Wednesday, November 19, 2003

Rights

Civil Rights.

Equal Rights.

Women's Rights.

Gay Rights.

Basic Rights.

Human Rights.

Yesterday the Massachusetts SJC handed down a decision that said to the State Legislature that there are no good reasons to deny gays the same rights, privileges and obligations as straights when it comes to civil recognition of marriage. No sooner had the ink dried on the decision than the wingnuts were on the airwaves. They renounced judicial activism, they demanded amendments to the state constitution. And the reverberations were felt in Washington just as quickly with all the usual morons calling for an amendment to the national constitution.

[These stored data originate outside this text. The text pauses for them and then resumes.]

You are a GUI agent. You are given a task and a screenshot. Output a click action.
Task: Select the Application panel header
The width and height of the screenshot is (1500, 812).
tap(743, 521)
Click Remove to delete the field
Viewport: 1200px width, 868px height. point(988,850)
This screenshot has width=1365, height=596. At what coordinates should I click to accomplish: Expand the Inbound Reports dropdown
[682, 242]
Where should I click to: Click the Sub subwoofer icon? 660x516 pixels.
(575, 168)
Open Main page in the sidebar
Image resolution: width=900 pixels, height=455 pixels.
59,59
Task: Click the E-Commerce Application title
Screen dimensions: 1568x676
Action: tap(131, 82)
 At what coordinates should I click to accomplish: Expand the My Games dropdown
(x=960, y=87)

I wrote a couple of months ago about all the hoopla around the confirmation of Rev. Gene Robinson as the first openly gay Episcopal Bishop. And I stand behind what I wrote then.

But I have to say that the backlash to the Massachusetts ruling still stuns me in some ways. If you were to substitute the word "Black" or "Hispanic" or "Women" or "Jews" into the ruling, nobody would blink an eye (well... there are a few white-hooded rednecks who might, but ...). Why is it that gays remain the last group that can be so openly hated and repressed?

On the way to work this morning all I could think was that the wingnuts who are so worked up over the issue of civil unions/marriages for gays are the same ones (or their children - the nut doesn't fall far from the tree, and all that) who wanted African-Americans to stay in the back of the bus or wanted women to stay home and out of the workplace. How, in this more enlightened age, these ideas can continue to thrive in some places and in some segments of society escapes me.

Maybe I'm too idealistic. Maybe I think too much of humanity's capacity for reason, for understanding, for love of fellow man. I hope not.

But there seems to be reason to despair.